Green Diesel? Mercedes Takes on JapanIan Rowley
If any foreign auto maker can be confident of launching a successful new model in Japan right now, it's probably DaimlerChrysler's (DCX) luxury unit Mercedes Benz. Spurred by a raft of new vehicles in 2005, sales of the luxury brand rose 4% last year in Japan, compared to a 0.4% decline for the market as a whole.
In 2006, the German brand's sales are surging even faster -- by more than 30% in January and February compared with a year earlier -- as Japanese carbuyers have been wooed by remodeled versions of the S-Class luxury sedans, A-Class compact, and M-Class SUVs and all-new designs of the B-Class MPV and CLS-Class saloons. Toyota (TM) launched its Lexus brand in Japan last August, but so far the results have been less than dazzling. "In Japan, the novelty effect [of new models] is stronger than anywhere," says Hans Tempel, CEO of DaimlerChrysler Japan in Tokyo.
Nevertheless, when Mercedes launches a diesel version of its E-Class luxury sedan later this autumn, industry analysts will be watching Japanese auto buyers' reactions more closely than usual. After all, by offering a diesel version of its E-Class, Mercedes will be treading where few local auto makers have been prepared to venture.
While diesel-powered engines are the norm in Europe, in Japan such cars are almost non-existent. "In Japan when you say diesel engine, everyone thinks of rattling, smelly, dirty engines," says Tatsuo Yoshida, an analyst at Merrill Lynch in Tokyo. "Demand is almost nil at this moment."

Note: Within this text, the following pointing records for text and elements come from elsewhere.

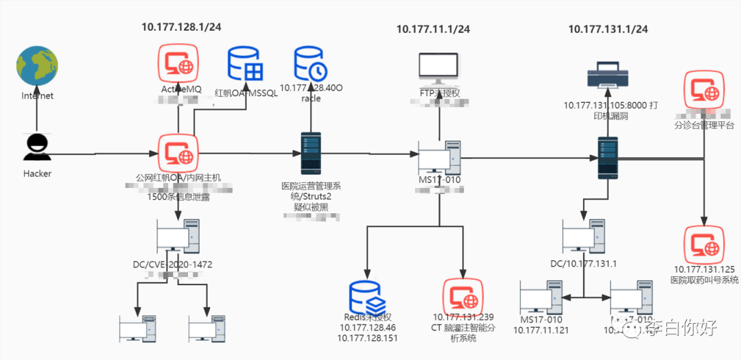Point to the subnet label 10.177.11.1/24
tap(433, 29)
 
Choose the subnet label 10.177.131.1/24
tap(608, 29)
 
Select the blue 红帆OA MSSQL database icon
tap(246, 64)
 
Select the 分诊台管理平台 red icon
tap(704, 89)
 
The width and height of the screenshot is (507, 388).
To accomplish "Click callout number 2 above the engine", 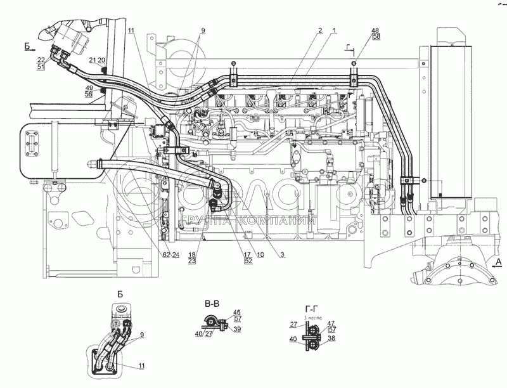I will (x=321, y=30).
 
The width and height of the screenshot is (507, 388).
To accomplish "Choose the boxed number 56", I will (x=89, y=93).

Diesel cars accounted for more than 6% of industry car sales at the start of the 1990s. However, tougher regulations governing nitrogen oxide emissions, and perceptions that diesels were dirty (partly because of the poor quality of diesel sold in Japan at the time) and had relatively poor engine performance led to a rapid decline in sales over the last 15 years.
By last year, just 1,800 diesel passenger cars were registered in Japan -- equal to 0.4% of the overall market compared to more than 50% in Europe. What's more, whereas in 2002 there were 24 diesel passenger cars on the market in Japan, today there's only one -- Toyota's Prado Land Cruiser SUV. DaimlerChrysler itself withdrew its last diesel models from the market Japan in 2002.
Economics is also a factor. While diesel is about 25% cheaper than gasoline in Japan, tax changes have narrowed the gap with gas engines. And because the Japanese tend to drive relatively little compared to Europeans and Americans -- typically about 6,000 miles a year -- the benefits of great fuel economy from diesels are less pronounced, particularly as diesel engines cost more to produce. For example, Honda's (HMC) diesel CR-V, sold in Europe, costs $2,400 more than the gasoline version in Britain.
Yet for all that, DaimlerChrysler's Tempel is confident that a diesel Mercedes can make a mark in Japan. One big factor is that many of diesel's perceived weaknesses no longer hold true. Today's clean diesels offer lower carbon dioxide, or CO2, emissions and greater fuel economy than gas engines while nitrogen oxide emissions have been greatly reduced. The quality of diesel fuel on sale in Japan has also improved as oil companies have reduced sulfur levels. "You still have the economic advantage -- but without any additional burden for the environment," says Tempel.
JUST TRY IT.
The notion that diesels don't offer high performance also no longer applies. DaimlerChrysler isn't yet saying which version of E-Class it will sell in Japan or how much it will cost, but it's currently testing the European version of the 3.2 liter E320 CDI in Japan. Generating 201 horsepower, the turbo-charged E320 CDI is no slouch, accelerating from 0-60 mph in 6.6 seconds and with a top speed of 155 mph.
Tempel is confident that that kind of performance, combined with over 37 mpg fuel efficiency, will help shatter perceptions in Japan. "There's only one way you can convince the customer and that's to give him the experience of driving a diesel car," Tempel adds.
In time, experience and some high-profile advertising campaigns highlighting the strengths of diesels could be enough to bring more diesels back to Japan's roads. Kazumi Yanagisawa, a researcher at the Yano Research Institute in Tokyo, projects that the diesel penetration rate in Japan could reach 11% by 2015. Still, don't expect Japanese auto makers to rush out a host of new diesels overnight.
Toyota, Honda, and Mazda (MZDAF) already sell clean diesels in Europe but none have announced plans to launch new diesels in Japan. Similarly, No. 2 auto maker Nissan (NSANF), which doesn't currently sell diesel engine passenger vehicles but has access to the technology through its alliance with Renault, says it's monitoring the situation in Japan.
And on Mar. 24, when Fuji Heavy Industries CEO Kyoji Takenaka said Subaru would begin making diesels by the end of 2007, he said the focus will initially be on the European market. When it comes to diesels in Japan, Mercedes seems to be the lone warrior, at least for now.